Com alta de 845% em 2010, Alagoas vive pior surto de dengue da história

Carlos Madeiro
Especial para o UOL Notícias
Em Maceió

Com 19.758 casos confirmados nas primeiras 28 semanas do ano, Alagoas vive o maior surto de dengue já registrado. Segundo boletim epidemiológico divulgado nesta terça-feira (27), o número de casos notificados em 2010 registrou um crescimento de 845%, se comprado ao mesmo período do ano anterior.

Além do aumento no número de doentes, os casos graves e de mortes pela dengue também cresceram no mesmo período. Até agora, foram confirmados nove óbitos, com outros 13 em investigação. Ao todo, mais de 32 mil casos foram notificados no Estado. Vale registrar que no começo de junho deste ano, o Estado viveu uma grande calamidade causada pela cheia de rios que invadiram cidades do Interior.

Desde 1996, quando o Estado começou a registrar casos, nunca houve uma taxa de incidência da doença tão alta como em 2010. Segundo o Comitê de Combate à Dengue, a taxa atual chegou, em junho, a 650 para cada 100.000 habitantes. O maior índice registrado até então foi em 2008, de 570 para cada 100.000 pessoas.

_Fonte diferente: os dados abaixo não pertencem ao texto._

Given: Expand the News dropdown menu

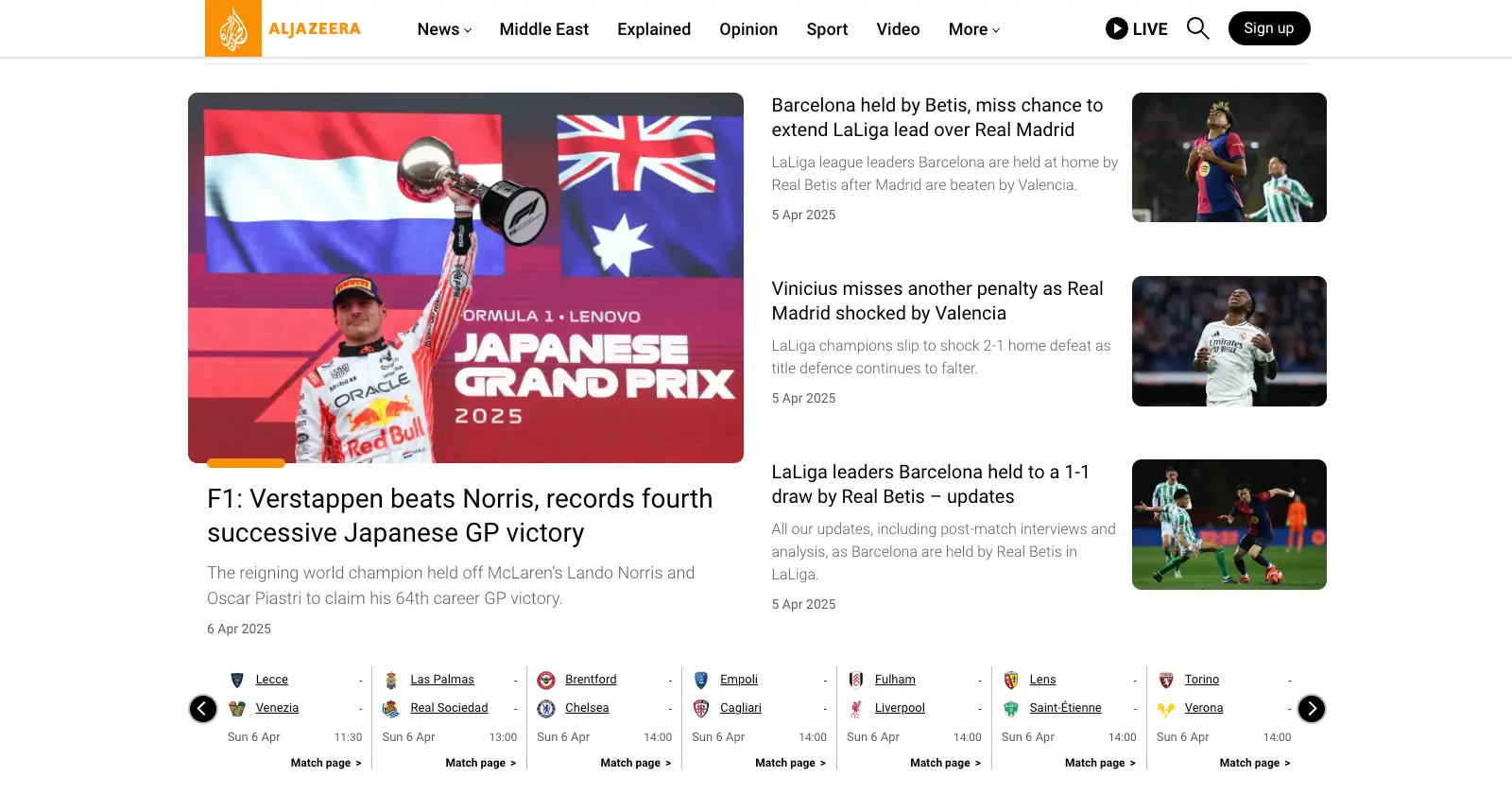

O boletim aponta que todos os 102 municípios do Estado registram infestação predial e casos suspeitos da doença. Entres eles, 36 se encontram em situação epidêmica, enquanto outros 36 estão em alerta. A cidade com maior incidência da doença é Maceió, que notificou 8.345 casos até a última semana, quatro vezes mais que o índice registrado no mesmo período em 2009.

Segundo Cleide Moreira, diretora de Vigilância Epidemiológica da Sesau (Secretaria de Estado da Saúde), apesar do aumento no número casos em 2010, não há motivo para desespero, já que, desde junho, o Estado verifica uma tendência de queda semana a semana.

Moreira explica que, ao contrário do que acontecia em anos anteriores, o pico da doença não acontece mais no verão, e sim nos meses de junho e julho. Ela ressaltou que diversos trabalhos preventivos estão sendo realizados pelo Estado, assim como capacitações de agentes sanitários dos municípios.

Circulação de vírus
Segundo o Comitê de Combate à Dengue de Alagoas, a circulação simultânea de três tipos de vírus é responsável direta pelo aumento no número casos graves. "A circulação confirmada do sorotipo 2 acarreta um aumento da frequência de formas graves da doença, gerando um aumento da demanda por serviços hospitalares, inclusive de terapia intensiva", diz relatório oficial do órgão divulgado no início do mês.

Para o Comitê, os elevados índices de infestação predial do mosquito Aedes Aegypti "determinam um padrão de transmissão hiperendêmica, o que põe em risco a vida dos alagoanos”. “A recirculação do sorotipo 1, por sua vez, possivelmente determinará a ocorrência de uma nova epidemia, com milhares de pacientes necessitando de assistência básica”, afirma o texto.

O Comitê ainda explicou que a taxa de letalidade que Organização Mundial de Saúde tem como parâmetro é 1%, mas o Estado tem índice três vezes maior. “Em Alagoas, essa taxa sempre foi superior a 3%. No que se refere à infestação por aedes aegypti, 73,53% dos municípios não mantiveram o vetor sob controle”, diz.

Superlotação de hospital
O aumento dos casos gerou superlotação e até mesmo tumultos no hospital Hélvio Auto, em Maceió, referência no tratamento da doença no Estado. Diante de centenas de casos suspeitos por dia, a direção chegou a fazer um apelo, em nota oficial, em junho, para que os pacientes com sintomas da doença procurassem os postos e unidade básicas de saúde, deixando o hospital para os casos graves.

Segundo o Comitê de Combate à Dengue, o hospital atendeu a 343 casos suspeitos em 2009, dos quais 46 necessitaram de internação. Em 2010, até o dia três de junho, foram atendidos 1.111 casos, dos quais 128 foram internos. "Chama a atenção que percentual significativo desses pacientes, encaminhados tanto por municípios do Interior quanto o da Capital, apresentava formas da doença que poderiam ser atendidas na Assistência Básica, com hidratação oral domiciliar", denunciou.